If your business is owned by a limited company, you can either sell the company’s assets or the shares in the company. By selling the shares the buyer would effectively acquire all the assets and liabilities of the company.If your business is not run as a limited company, there would of course be no shares to sell. You may therefore sell the assets of the business, including the goodwill, fixtures and fittings, contracts and (if applicable) any intellectual property.
What provisions go in the sale documentation?
It’s important that the sale agreement limits the possibility of the buyer pursuing you in the event the purchase does not work out as planned. Important clauses might include: Warranties: A warranty is a statement of fact by you as to the state of the business. It is important that the warranties are limited as much as possible and that they are relevant to the business. Limitation of Liability Clauses: These ensure your potential liability is limited in the event there’s a breach of the agreement.For example, common clauses would ensure your overall liability is not more than the purchase price and that limits are imposed on the time period the buyer has to bring a claim.
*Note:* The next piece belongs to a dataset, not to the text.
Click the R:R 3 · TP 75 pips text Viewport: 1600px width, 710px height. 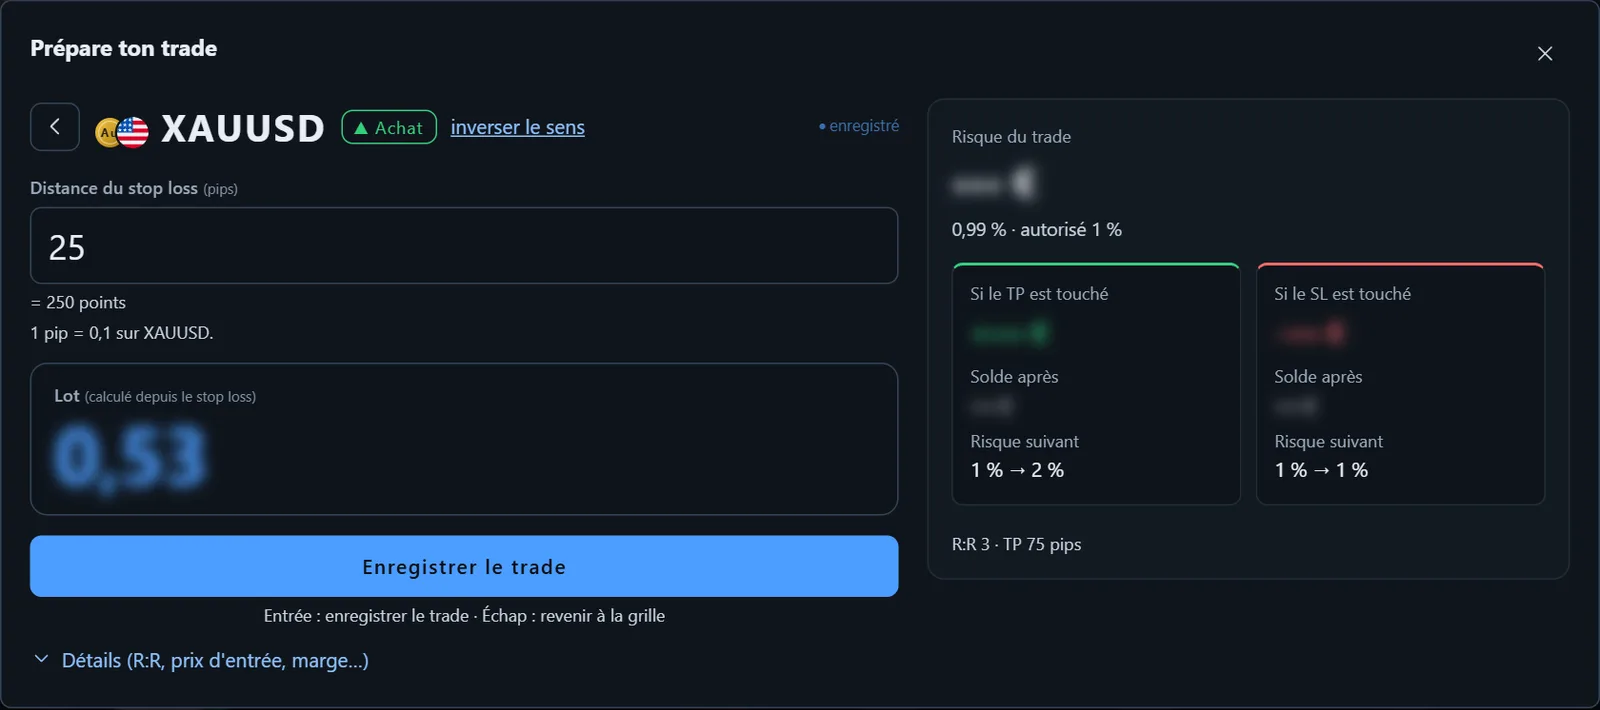1016,544
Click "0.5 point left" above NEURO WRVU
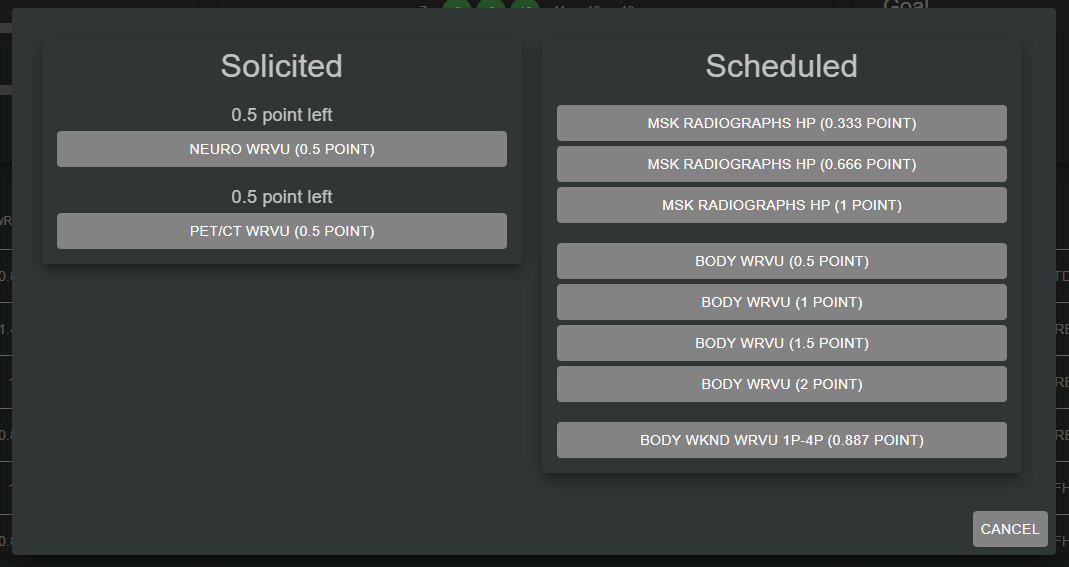1069x567 pixels. click(281, 115)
What happens to the employees?
When selling the assets of a business, it may be the case that employees are afforded protection under the TUPE Regulations 2006. Under those regulations, the buyer will effectively take your place as employer of the employees. Where the TUPE Regulations apply, there may be an obligation on you to inform and consult with the employees regarding the transfer.What happens to the property?
You will need to determine what happens to any arrangements you have in place for the business’ premises. This may involve a sale of the property (provided you own it of course), or an assignment or a surrender of the existing lease.If you are selling the shares of a company, any arrangements already in place with the property may well continue as the company itself (as owner of the property or tenant under the lease) stays the same. It is merely the shareholders that change. Whatever the position, it’s important that protections are included within the transfer documents ensuring that you are not liable for any breaches that might occur after you have sold the business.